Your assignment
From the line containing "2408x1525 pixels." down to the line containing "The image size is (1519, 577)." in the records below, reproduce every line exactly, ends included, and omit all others.

Task inputs Start Marker

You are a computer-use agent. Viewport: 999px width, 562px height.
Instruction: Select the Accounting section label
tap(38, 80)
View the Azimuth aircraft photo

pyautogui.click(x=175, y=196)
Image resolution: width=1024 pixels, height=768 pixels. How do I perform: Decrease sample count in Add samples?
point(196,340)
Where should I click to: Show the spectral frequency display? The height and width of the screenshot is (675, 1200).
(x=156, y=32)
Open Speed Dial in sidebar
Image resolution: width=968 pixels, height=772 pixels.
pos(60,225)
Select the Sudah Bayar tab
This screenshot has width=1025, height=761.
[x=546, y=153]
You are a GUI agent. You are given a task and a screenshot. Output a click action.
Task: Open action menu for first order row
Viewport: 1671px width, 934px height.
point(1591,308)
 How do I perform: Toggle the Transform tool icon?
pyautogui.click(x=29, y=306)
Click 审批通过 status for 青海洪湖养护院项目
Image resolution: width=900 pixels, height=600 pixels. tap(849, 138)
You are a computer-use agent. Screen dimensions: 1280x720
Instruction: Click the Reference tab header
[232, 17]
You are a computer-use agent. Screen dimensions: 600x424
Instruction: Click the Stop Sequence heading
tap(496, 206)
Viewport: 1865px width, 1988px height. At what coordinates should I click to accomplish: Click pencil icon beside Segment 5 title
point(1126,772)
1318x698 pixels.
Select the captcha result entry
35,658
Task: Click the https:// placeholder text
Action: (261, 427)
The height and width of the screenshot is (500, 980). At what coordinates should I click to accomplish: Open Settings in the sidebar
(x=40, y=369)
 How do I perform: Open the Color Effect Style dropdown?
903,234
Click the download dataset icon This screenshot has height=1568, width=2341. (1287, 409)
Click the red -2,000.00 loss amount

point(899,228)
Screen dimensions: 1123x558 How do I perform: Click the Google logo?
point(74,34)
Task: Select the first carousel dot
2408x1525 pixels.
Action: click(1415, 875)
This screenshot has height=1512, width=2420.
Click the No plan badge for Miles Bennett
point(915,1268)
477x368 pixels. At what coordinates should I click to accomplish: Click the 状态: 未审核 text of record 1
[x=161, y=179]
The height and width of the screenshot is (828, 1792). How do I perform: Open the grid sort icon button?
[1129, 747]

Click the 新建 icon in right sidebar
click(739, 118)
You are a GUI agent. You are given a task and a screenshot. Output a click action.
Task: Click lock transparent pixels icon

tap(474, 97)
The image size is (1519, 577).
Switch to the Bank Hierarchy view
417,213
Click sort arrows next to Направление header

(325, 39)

Task inputs End Marker

Expected answer
2408x1525 pixels.
Action: click(1415, 875)
This screenshot has height=1512, width=2420.
Click the No plan badge for Miles Bennett
point(915,1268)
477x368 pixels. At what coordinates should I click to accomplish: Click the 状态: 未审核 text of record 1
[x=161, y=179]
The height and width of the screenshot is (828, 1792). How do I perform: Open the grid sort icon button?
[1129, 747]

Click the 新建 icon in right sidebar
click(739, 118)
You are a GUI agent. You are given a task and a screenshot. Output a click action.
Task: Click lock transparent pixels icon

tap(474, 97)
The image size is (1519, 577).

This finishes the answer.